American culture is probably the hardest place in the world to learn to pray! Paul Miller in A Praying Life
I agree and I disagree with Paul Miller. And before I get too critical with Miller, of all the books that I have read on prayer, his book, A Praying Life, is one of my favorites.
Back to America.
I don’t beat myself up that I haven’t been persecuted or jailed for my faith. I do not get frustrated at the materialism, distraction, and naturalism in our culture that can limit prayer. I believe that I can become a great prayer warrior by living in Springfield, Ohio.
Wherever you live, you can pray great prayers.
Through the years, I have developed three “helps” for praying. This isn’t a list of specific prayers; it is a list that keeps me focused on great praying. My “helps” allow me to minimalize distraction, laugh at humanism, and realize the vacancy of everything this world offers.
My goal of praying is the presence of God. When I’m in the presence of God peace overwhelms anxiety.
In movies, I hear the dialogue of people describing their euphoria on drugs. I think, “Pity, they have never experienced the presence of God.” I was set free from drugs 49 years ago – a statement of God’s power – but my desire for drugs, that euphoria, was replaced by experiencing God’s presence.
More than anything, give me God’s presence.
I dislike humorless Christians. I know that God still loves them, but I just don’t enjoy their company. I admit that humorless Christians don’t enjoy being around me as well.
The seeds of my prayer life were sown by my mother. I learned to laugh from her as well. My mother was a nurse on the Queen Mary in World War II when it was a hospital ship. She traveled 10 times across the Atlantic helping to bring thousands of wounded soldiers back from battle.
My mother learned to pray and laugh on that ship.
If you stop laughing, then you stop praying. Both laughter and faith can thrive in pain. An indicator that you are losing faith is the inability to laugh.
Three: Prayer Lists
Great praying builds incrementally through years of observation.
In the years before computers, cars had carburetors. They aerated a gas/fuel mixture that was pumped into the combustion chamber of a car. They were adjusted by screws, springs, widgets, and prayers.

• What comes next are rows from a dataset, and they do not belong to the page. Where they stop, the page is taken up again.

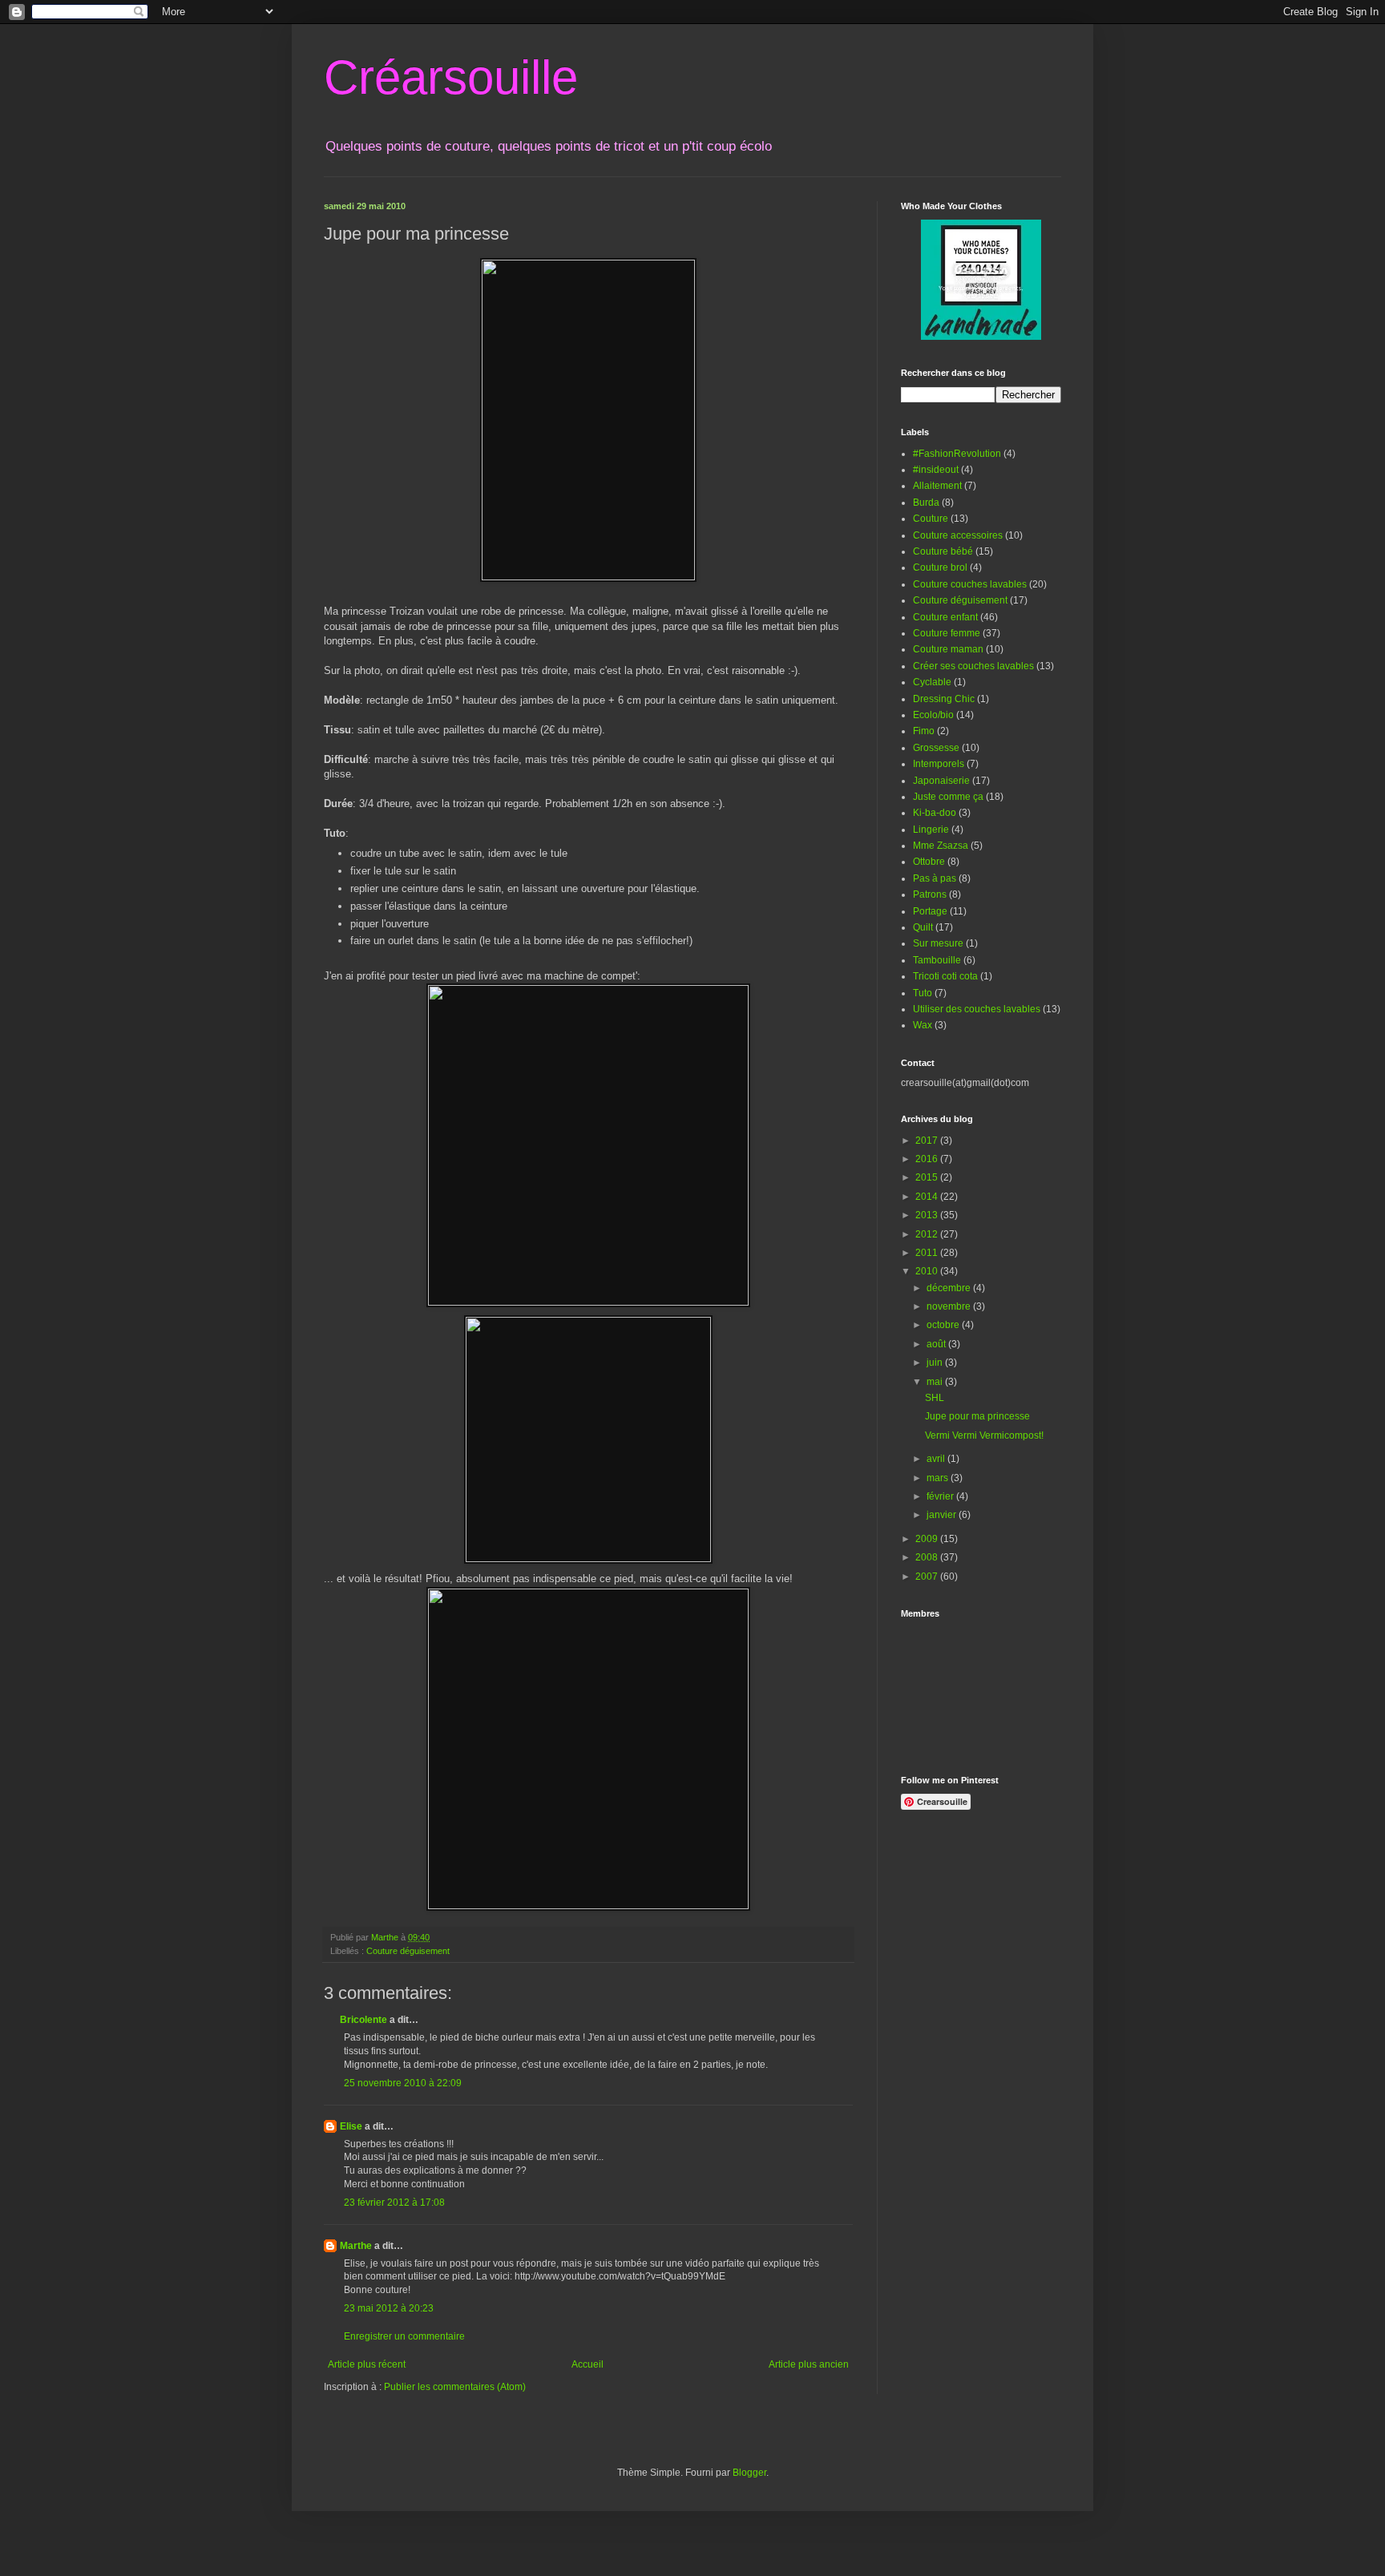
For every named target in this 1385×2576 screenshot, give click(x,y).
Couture (930, 518)
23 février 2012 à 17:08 (394, 2202)
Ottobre (929, 861)
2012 (927, 1234)
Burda (926, 502)
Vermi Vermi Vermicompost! (984, 1435)
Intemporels (938, 763)
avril (937, 1458)
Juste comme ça (948, 796)
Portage (930, 911)
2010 (927, 1271)
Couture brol (940, 567)
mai (936, 1381)
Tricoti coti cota (945, 976)
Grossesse (936, 747)
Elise (351, 2126)
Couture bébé (943, 551)
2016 (927, 1159)
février (941, 1496)
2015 (927, 1177)
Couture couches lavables (970, 584)
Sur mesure (938, 943)
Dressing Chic (944, 699)
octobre (944, 1324)
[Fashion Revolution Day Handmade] (981, 336)
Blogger (749, 2472)
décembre (950, 1288)
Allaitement (937, 485)
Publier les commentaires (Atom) (455, 2386)
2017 (927, 1140)
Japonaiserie (941, 780)
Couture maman (948, 649)
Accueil (587, 2364)
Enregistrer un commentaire (404, 2336)
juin (936, 1362)
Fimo (924, 731)
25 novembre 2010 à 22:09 (403, 2083)
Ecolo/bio (933, 715)
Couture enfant (945, 617)
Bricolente (363, 2019)
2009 (927, 1538)
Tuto (922, 993)
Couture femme (946, 633)
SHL (934, 1397)
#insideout (936, 469)
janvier (943, 1514)
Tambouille (937, 960)
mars (939, 1478)
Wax (922, 1025)
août (937, 1344)
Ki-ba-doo (934, 812)
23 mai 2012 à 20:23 (389, 2308)
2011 (927, 1252)
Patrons (930, 894)
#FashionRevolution (957, 453)
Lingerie (931, 829)
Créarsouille (451, 77)
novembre (950, 1306)
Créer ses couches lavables (973, 666)
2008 (927, 1557)
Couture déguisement (408, 1951)
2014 (927, 1196)
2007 (927, 1576)
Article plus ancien (809, 2364)
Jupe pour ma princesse (977, 1416)
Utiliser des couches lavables (976, 1009)
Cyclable (932, 682)
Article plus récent (367, 2364)
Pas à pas (934, 878)
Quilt (923, 927)
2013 (927, 1215)
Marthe (356, 2245)
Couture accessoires (958, 535)
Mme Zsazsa (940, 845)
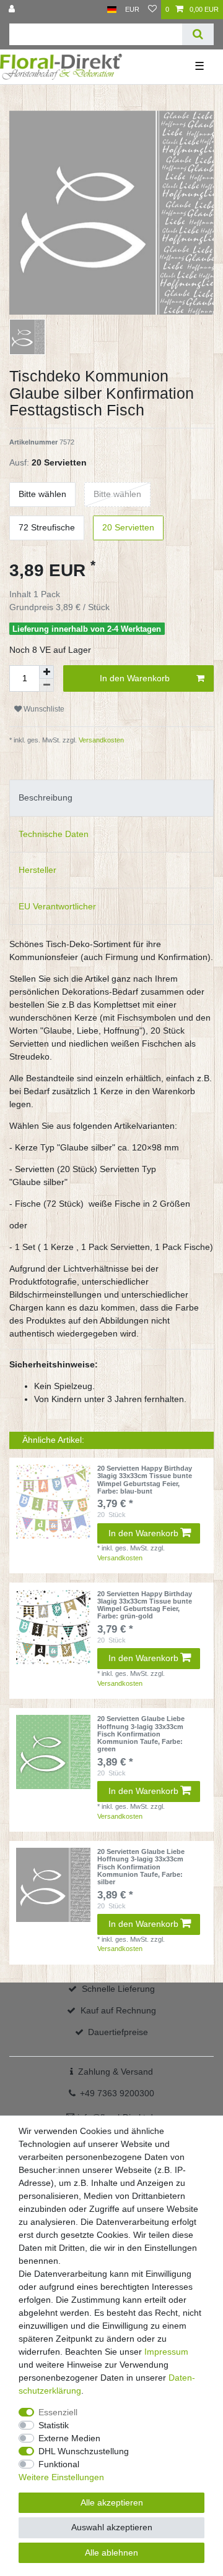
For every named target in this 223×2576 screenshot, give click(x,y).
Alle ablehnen (111, 2552)
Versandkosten (100, 740)
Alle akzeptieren (112, 2502)
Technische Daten (54, 834)
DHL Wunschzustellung (83, 2451)
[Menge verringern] (46, 685)
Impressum (166, 2352)
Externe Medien (69, 2438)
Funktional (58, 2464)
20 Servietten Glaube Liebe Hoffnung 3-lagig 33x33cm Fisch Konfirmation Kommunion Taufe (141, 1734)
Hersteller (37, 870)
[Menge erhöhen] (46, 672)
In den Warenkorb (135, 678)
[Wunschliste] (152, 9)
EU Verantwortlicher (57, 906)
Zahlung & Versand (115, 2072)
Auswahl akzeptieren (111, 2527)
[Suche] (198, 34)
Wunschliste (43, 709)
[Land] (112, 9)
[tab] (111, 798)
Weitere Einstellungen (61, 2477)
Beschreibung (45, 797)
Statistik (53, 2425)
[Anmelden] (13, 9)
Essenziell (57, 2412)
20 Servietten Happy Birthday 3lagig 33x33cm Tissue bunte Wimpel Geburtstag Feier (144, 1479)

Unfortunately, most mechanics cussed more than praying while adjusting a carburetor which probably explains why most mechanics could never fix them.
My father knew a great mechanic. His name was “Potter” and he died before “Harry.” He was a magician with a carburetor. His “magic” was faith. He prayed daily. When he stopped working at the garage where Dad took my teenage cars, my father said, “No one can fix a carburetor like Potter.”
I asked my father, “Why didn’t he write down what he learned?” To which my father answered, “That’s not the way mechanics work.”
That stuck with me.
I write things down, not only for myself but also for you, in Interruptions. For years, I have written my list of prayers. I keep lists of answers, often learning more from unanswered prayers than answered.
My three “helps”: Presence, Laughter, Lists!